- **DESCRIPTION OF THE TASK**
Tell how many lines in the data hold "computer", giving that figure alone.

- **SUPPLIED DATA**

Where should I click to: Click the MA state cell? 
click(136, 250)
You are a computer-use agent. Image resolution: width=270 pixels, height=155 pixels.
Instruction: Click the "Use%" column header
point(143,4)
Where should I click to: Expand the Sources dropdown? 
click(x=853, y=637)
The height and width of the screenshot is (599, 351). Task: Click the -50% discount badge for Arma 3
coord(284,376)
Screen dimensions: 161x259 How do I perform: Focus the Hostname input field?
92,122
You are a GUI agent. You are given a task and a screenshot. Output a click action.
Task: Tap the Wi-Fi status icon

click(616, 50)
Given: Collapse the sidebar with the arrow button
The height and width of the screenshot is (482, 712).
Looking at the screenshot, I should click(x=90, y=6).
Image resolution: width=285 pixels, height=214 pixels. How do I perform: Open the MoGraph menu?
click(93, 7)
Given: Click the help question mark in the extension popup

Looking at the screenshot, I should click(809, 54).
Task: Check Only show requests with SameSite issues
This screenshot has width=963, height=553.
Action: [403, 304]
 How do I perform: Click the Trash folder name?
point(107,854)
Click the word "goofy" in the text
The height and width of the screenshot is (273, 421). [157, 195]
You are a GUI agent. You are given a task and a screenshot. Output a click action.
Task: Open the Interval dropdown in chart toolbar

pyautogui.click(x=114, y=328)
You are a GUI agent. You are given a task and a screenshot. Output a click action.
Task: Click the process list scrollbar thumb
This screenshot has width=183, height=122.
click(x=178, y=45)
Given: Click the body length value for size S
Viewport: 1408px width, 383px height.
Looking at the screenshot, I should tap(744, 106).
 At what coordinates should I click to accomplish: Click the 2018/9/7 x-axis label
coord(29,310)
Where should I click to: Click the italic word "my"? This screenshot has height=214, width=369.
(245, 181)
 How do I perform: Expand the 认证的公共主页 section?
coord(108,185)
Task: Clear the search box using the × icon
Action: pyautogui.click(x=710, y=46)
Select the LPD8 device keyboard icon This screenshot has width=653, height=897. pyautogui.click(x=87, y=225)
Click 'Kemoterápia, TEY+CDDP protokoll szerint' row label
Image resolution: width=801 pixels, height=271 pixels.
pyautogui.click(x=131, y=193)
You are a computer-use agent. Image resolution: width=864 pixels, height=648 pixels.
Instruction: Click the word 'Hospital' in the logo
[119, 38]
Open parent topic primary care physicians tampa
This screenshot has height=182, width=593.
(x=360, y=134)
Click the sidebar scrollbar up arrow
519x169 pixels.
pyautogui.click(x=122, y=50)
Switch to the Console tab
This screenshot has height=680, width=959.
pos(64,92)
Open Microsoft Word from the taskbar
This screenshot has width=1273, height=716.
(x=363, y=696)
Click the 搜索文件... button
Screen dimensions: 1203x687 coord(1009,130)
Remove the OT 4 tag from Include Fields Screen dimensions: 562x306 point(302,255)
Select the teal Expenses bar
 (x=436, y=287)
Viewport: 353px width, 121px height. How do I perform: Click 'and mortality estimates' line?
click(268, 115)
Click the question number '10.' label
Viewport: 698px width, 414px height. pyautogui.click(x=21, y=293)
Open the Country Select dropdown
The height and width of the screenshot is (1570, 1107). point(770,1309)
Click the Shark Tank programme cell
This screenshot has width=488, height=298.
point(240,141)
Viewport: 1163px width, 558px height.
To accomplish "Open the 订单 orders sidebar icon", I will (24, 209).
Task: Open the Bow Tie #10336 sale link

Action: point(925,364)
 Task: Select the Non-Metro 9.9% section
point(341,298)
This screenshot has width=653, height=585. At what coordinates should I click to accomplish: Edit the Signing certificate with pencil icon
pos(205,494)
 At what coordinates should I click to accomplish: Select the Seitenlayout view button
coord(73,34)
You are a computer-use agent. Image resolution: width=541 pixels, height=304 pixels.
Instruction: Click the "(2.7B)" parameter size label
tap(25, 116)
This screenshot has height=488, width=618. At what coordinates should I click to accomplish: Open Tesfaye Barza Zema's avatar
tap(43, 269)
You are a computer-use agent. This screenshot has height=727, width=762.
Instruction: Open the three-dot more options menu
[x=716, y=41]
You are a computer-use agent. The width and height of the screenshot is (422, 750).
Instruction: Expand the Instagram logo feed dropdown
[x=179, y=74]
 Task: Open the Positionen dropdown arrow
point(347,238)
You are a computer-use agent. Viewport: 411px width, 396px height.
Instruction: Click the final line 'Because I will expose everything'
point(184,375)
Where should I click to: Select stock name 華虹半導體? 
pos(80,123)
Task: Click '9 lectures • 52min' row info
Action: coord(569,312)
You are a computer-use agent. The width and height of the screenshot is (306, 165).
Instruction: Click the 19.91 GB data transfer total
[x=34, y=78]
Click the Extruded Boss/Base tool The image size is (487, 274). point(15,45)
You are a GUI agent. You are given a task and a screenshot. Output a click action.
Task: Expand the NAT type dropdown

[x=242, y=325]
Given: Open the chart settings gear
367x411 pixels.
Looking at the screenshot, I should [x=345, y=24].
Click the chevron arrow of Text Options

- **EXERCISE OUTPUT**
7